The libary I use for file IO (Apache Commons CSV) does not seem to offer synchronised file access so I don't think I can read from the same file or write to the same file from several threads at once. If that was possible I would create a ThreadPoolExecutor and feed it a task for each line, which would simply read the line, perform the calculation and write the result.
Instead, what I think I need is a single thread that does the parsing, a bounded queue for the parsed input lines, a thread pool with jobs that do the calculations, a bounded queue for the calculated output lines, and a single thread that does the writing. A producer, a lot of consumer-producers and a consumer if that makes sense.
What I have looks like this:
BlockingQueue<CSVRecord> inputQueue = new ArrayBlockingQueue<CSVRecord>(INPUT_QUEUE_SIZE);
BlockingQueue<String[]> outputQueue = new ArrayBlockingQueue<String[]>(OUTPUT_QUEUE_SIZE);
Thread parserThread = new Thread(() -> {
while (inputFileIterator.hasNext()) {
CSVRecord record = inputFileIterator.next();
parsedQueue.put(record); // blocks if queue is full
}
});
// the job queue of the thread pool has to be bounded too, otherwise all
// the objects in the input queue will be given to jobs immediately and
// I'll run out of heap space
// source: https://stackoverflow.com/questions/2001086/how-to-make-threadpoolexecutors-submit-method-block-if-it-is-saturated
BlockingQueue<Runnable> jobQueue = new ArrayBlockingQueue<Runnable>(JOB_QUEUE_SIZE);
RejectedExecutionHandler rejectedExecutionHandler
= new ThreadPoolExecutor.CallerRunsPolicy();
ExecutorService executorService
= new ThreadPoolExecutor(
NUMBER_OF_THREADS,
NUMBER_OF_THREADS,
0L,
TimeUnit.MILLISECONDS,
jobQueue,
rejectedExecutionHandler
);
Thread processingBossThread = new Thread(() -> {
while (!inputQueue.isEmpty() || parserThread.isAlive()) {
CSVRecord record = inputQueue.take(); // blocks if queue is empty
executorService.execute(() -> {
String[] array = this.doStuff(record);
outputQueue.put(array); // blocks if queue is full
});
}
// getting here that means that all CSV rows have been read and
// added to the processing queue
executorService.shutdown(); // do not accept any new tasks
executorService.awaitTermination(Long.MAX_VALUE, TimeUnit.DAYS);
// wait for existing tasks to finish
});
Thread writerThread = new Thread(() -> {
while (!outputQueue.isEmpty() || consumerBossThread.isAlive()) {
String[] outputRow = outputQueue.take(); // blocks if queue is empty
outputFileWriter.printRecord((Object[]) outputRow);
});
parserThread.start();
consumerBossThread.start();
writerThread.start();
// wait until writer thread has finished
writerThread.join();
I've left out the logging and exception handling so this looks a lot shorter than it is.
This solution works but I'm not happy with it.

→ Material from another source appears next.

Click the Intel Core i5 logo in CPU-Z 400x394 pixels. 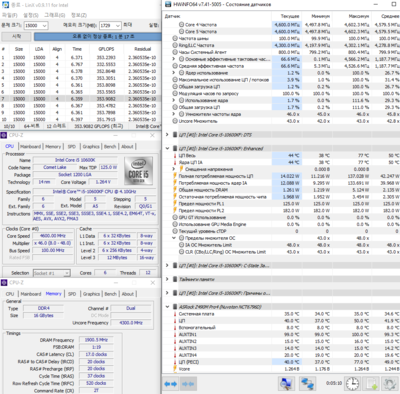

It seems hacky to have to create my own threads, check their isAlive(), create a Runnable within a Runnable, be forced to specify a timeout when I really just want to wait until all the workers have finished, etc. All in all it's a 100+ line method, or even several hundred lines of code if I make the Runnables their own classes, for what seems like a very basic pattern.
Is there a better solution? I'd like to make use of Java's libraries as much as possible, to help keep my code maintainable and in line with best practices. I would still like to know what it's doing under the hood, but I doubt that implementing all this myself is the best way to do it.
Update:
Better solution, after suggestions from the answers:
BlockingQueue<Runnable> jobQueue = new ArrayBlockingQueue<Runnable>(JOB_QUEUE_SIZE);
RejectedExecutionHandler rejectedExecutionHandler
= new ThreadPoolExecutor.CallerRunsPolicy();
ExecutorService executorService
= new ThreadPoolExecutor(
NUMBER_OF_THREADS,
NUMBER_OF_THREADS,
0L,
TimeUnit.MILLISECONDS,
jobQueue,
rejectedExecutionHandler
);
while (it.hasNext()) {
CSVRecord record = it.next();
executorService.execute(() -> {
String[] array = this.doStuff(record);
synchronized (writer) {
writer.printRecord((Object[]) array);
}
});
}

I would like to point out something first, I could think of three possible scenarios:
1.- For all the lines of a file, the time that it needs to process a line, by using the doStuff method, is bigger than the time that it takes to read the same line from disk and parse it
2.- For all the lines of a file, the time that it needs to process a line, by using the doStuff method, is lower or equal than the time that it takes to read the same line and parse it.
3.- Neither the first nor the second scenarios for the same file.
Your solution should be good for the first scenario, but not for the second or third ones, also, you're not modifying queues in a synchronized way. Even more, if you're experiencing scenarios like number 2, then you're wasting cpu cycles when there is no data to be sent to the output, or when there are no lines to be sent to the queue to be processed by the doStuff, by spining at:
while (!outputQueue.isEmpty() || consumerBossThread.isAlive()) {
Finally, regardless of which scenario you're experiencing, I would suggest you to use Monitor objects, that will allow you to put specific threads to wait until another process notifies them that a certain condition is true and that they can be activated again. By using Monitor objects you'll not waste cpu cycles.
For more information, see:
https://docs.oracle.com/javase/7/docs/api/javax/management/monitor/Monitor.html
EDIT: I've deleted the suggestion of using Synchronized Methods, since as you've pointed out, BlockingQueue's methods are thread-safe (or almost all) and prevents race conditions.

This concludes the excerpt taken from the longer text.